> _What is required_
Word for word, repeat all of the entries below.

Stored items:
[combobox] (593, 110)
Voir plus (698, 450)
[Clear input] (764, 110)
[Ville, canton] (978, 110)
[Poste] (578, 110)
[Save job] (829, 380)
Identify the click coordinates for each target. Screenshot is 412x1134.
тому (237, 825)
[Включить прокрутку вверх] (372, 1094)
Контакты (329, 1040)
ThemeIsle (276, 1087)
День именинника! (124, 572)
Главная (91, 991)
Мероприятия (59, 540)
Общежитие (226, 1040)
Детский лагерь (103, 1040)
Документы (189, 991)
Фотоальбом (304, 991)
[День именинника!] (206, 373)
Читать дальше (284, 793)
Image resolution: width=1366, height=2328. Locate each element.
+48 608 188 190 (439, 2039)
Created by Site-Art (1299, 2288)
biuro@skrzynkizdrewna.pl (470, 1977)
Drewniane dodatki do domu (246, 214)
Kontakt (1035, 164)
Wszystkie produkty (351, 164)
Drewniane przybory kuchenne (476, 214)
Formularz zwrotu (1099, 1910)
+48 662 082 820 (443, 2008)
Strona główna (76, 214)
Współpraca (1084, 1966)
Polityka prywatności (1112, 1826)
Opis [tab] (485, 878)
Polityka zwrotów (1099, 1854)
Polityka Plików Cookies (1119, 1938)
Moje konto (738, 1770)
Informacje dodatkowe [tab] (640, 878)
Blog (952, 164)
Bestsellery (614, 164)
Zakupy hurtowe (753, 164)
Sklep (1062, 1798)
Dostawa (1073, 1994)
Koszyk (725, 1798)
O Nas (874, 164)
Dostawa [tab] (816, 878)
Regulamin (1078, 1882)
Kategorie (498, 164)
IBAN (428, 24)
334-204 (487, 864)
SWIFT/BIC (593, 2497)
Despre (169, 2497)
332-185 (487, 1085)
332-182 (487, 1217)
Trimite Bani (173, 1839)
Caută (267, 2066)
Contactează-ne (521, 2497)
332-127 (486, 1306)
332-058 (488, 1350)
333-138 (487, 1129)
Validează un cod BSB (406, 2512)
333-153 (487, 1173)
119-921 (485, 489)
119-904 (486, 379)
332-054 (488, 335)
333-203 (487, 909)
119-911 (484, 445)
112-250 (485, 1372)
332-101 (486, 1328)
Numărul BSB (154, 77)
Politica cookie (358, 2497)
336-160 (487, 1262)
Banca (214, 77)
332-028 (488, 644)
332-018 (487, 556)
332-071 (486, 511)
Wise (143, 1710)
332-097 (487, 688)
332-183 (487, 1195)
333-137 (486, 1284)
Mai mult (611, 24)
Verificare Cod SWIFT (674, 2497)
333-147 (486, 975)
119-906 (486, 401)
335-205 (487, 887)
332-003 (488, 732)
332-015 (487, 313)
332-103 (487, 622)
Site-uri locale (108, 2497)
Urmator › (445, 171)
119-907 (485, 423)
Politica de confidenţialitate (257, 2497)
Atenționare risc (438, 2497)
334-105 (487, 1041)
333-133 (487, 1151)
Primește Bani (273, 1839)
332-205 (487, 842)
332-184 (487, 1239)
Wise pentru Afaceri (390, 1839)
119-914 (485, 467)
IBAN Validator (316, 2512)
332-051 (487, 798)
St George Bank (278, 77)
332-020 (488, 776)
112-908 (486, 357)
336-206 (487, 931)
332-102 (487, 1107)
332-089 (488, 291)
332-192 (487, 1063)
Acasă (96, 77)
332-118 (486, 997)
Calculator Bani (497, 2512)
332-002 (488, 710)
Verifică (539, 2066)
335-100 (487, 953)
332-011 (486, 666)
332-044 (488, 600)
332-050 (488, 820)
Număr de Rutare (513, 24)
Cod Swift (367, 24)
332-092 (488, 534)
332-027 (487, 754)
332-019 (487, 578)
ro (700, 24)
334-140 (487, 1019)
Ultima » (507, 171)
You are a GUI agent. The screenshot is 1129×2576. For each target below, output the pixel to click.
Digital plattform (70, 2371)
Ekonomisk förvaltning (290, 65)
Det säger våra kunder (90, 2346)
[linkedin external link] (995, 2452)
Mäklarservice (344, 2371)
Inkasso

> _Your response_
[combobox] (593, 110)
Voir plus (698, 450)
[Clear input] (764, 110)
[Ville, canton] (978, 110)
[Poste] (578, 110)
[Save job] (829, 380)
Identify the click coordinates for each target. Screenshot is 412x1134.
тому (237, 825)
[Включить прокрутку вверх] (372, 1094)
Контакты (329, 1040)
ThemeIsle (276, 1087)
День именинника! (124, 572)
Главная (91, 991)
Мероприятия (59, 540)
Общежитие (226, 1040)
Детский лагерь (103, 1040)
Документы (189, 991)
Фотоальбом (304, 991)
[День именинника!] (206, 373)
Читать дальше (284, 793)
Image resolution: width=1366, height=2328. Locate each element.
+48 608 188 190 (439, 2039)
Created by Site-Art (1299, 2288)
biuro@skrzynkizdrewna.pl (470, 1977)
Drewniane dodatki do domu (246, 214)
Kontakt (1035, 164)
Wszystkie produkty (351, 164)
Drewniane przybory kuchenne (476, 214)
Formularz zwrotu (1099, 1910)
+48 662 082 820 (443, 2008)
Strona główna (76, 214)
Współpraca (1084, 1966)
Polityka prywatności (1112, 1826)
Opis [tab] (485, 878)
Polityka zwrotów (1099, 1854)
Polityka Plików Cookies (1119, 1938)
Moje konto (738, 1770)
Informacje dodatkowe [tab] (640, 878)
Blog (952, 164)
Bestsellery (614, 164)
Zakupy hurtowe (753, 164)
Sklep (1062, 1798)
Dostawa (1073, 1994)
Koszyk (725, 1798)
O Nas (874, 164)
Dostawa [tab] (816, 878)
Regulamin (1078, 1882)
Kategorie (498, 164)
IBAN (428, 24)
334-204 (487, 864)
SWIFT/BIC (593, 2497)
Despre (169, 2497)
332-185 (487, 1085)
332-182 (487, 1217)
Trimite Bani (173, 1839)
Caută (267, 2066)
Contactează-ne (521, 2497)
332-127 (486, 1306)
332-058 (488, 1350)
333-138 (487, 1129)
Validează un cod BSB (406, 2512)
333-153 (487, 1173)
119-921 (485, 489)
119-904 (486, 379)
332-054 (488, 335)
333-203 (487, 909)
119-911 (484, 445)
112-250 (485, 1372)
332-101 (486, 1328)
Numărul BSB (154, 77)
Politica cookie (358, 2497)
336-160 (487, 1262)
Banca (214, 77)
332-028 (488, 644)
332-018 (487, 556)
332-071 (486, 511)
Wise (143, 1710)
332-097 (487, 688)
332-183 (487, 1195)
333-137 (486, 1284)
Mai mult (611, 24)
Verificare Cod SWIFT (674, 2497)
333-147 (486, 975)
119-906 (486, 401)
335-205 (487, 887)
332-003 (488, 732)
332-015 (487, 313)
332-103 (487, 622)
Site-uri locale (108, 2497)
Urmator › (445, 171)
119-907 (485, 423)
Politica de confidenţialitate (257, 2497)
Atenționare risc (438, 2497)
334-105 (487, 1041)
333-133 (487, 1151)
Primește Bani (273, 1839)
332-205 (487, 842)
332-184 (487, 1239)
Wise pentru Afaceri (390, 1839)
119-914 (485, 467)
IBAN Validator (316, 2512)
332-051 (487, 798)
St George Bank (278, 77)
332-020 (488, 776)
112-908 (486, 357)
336-206 (487, 931)
332-102 (487, 1107)
332-089 (488, 291)
332-192 (487, 1063)
Acasă (96, 77)
332-118 (486, 997)
Calculator Bani (497, 2512)
332-002 (488, 710)
Verifică (539, 2066)
335-100 (487, 953)
332-011 (486, 666)
332-044 (488, 600)
332-050 (488, 820)
Număr de Rutare (513, 24)
Cod Swift (367, 24)
332-092 (488, 534)
332-027 (487, 754)
332-019 (487, 578)
ro (700, 24)
334-140 (487, 1019)
Ultima » (507, 171)
You are a GUI agent. The screenshot is 1129×2576. For each target below, output the pixel to click.
Digital plattform (70, 2371)
Ekonomisk förvaltning (290, 65)
Det säger våra kunder (90, 2346)
[linkedin external link] (995, 2452)
Mäklarservice (344, 2371)
Inkasso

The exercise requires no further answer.